I also want to add, even though you haven't expressed this being an insecurity - him being your first boyfriend at 19 isn't late to have a first boyfriend.
I'm just adding this because this is how I felt with my ex - pretty similar situation as you where he's my first everything, and I was 18 years old.
For some reason, I felt like it was even more special that he was my first boyfriend at such a later point in life than what all of my peers had? It was just another factor that made it hard to let him go. So if something similar is running through your mind - I promise it's not the case.
You'll be fine without him - MORE than fine. You'll rediscover that it's actually so nice being alone and not fighting with someone all the time (so relaxing, and all my time is MY time!!)

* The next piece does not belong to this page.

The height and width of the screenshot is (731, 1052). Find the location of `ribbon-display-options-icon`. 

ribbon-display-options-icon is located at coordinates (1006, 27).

And at some point you'll feel ready to try again with someone else, this time armed with the knowledge of what you learned from your past relationship.
He saw the post. Spammed me with calls, excuses, apologies for hours. Eventually I picked up. He said“well y’know a sub about petty revenge is bound to attract a certain audience”
I also did another petty revenge against him I downloaded a dating app a few hours after we broke up to shove it in his face. Swiped as much as I could and had 200+ likes on my profile after 20 hours.
Only matched with two guys though so I did the most bare bones icebreakers, nothing else. (Obviously I’m not gonna hop into a new relationship anytime soon dw!!!
Don’t even remember their names. But my ex is PISSED and says I cheated on him lol. He said he felt sick and threw up. Now he is also trying to bribe me back into the relationship with a brand new Nintendo Switch OLED.
Says he’s a bad person, hurt me a lot, won’t do it again, yadayada. Is also repeating the claim that I am a cheater even though we broke up yesterday lol. Also he vehemently denies ever cheating on me.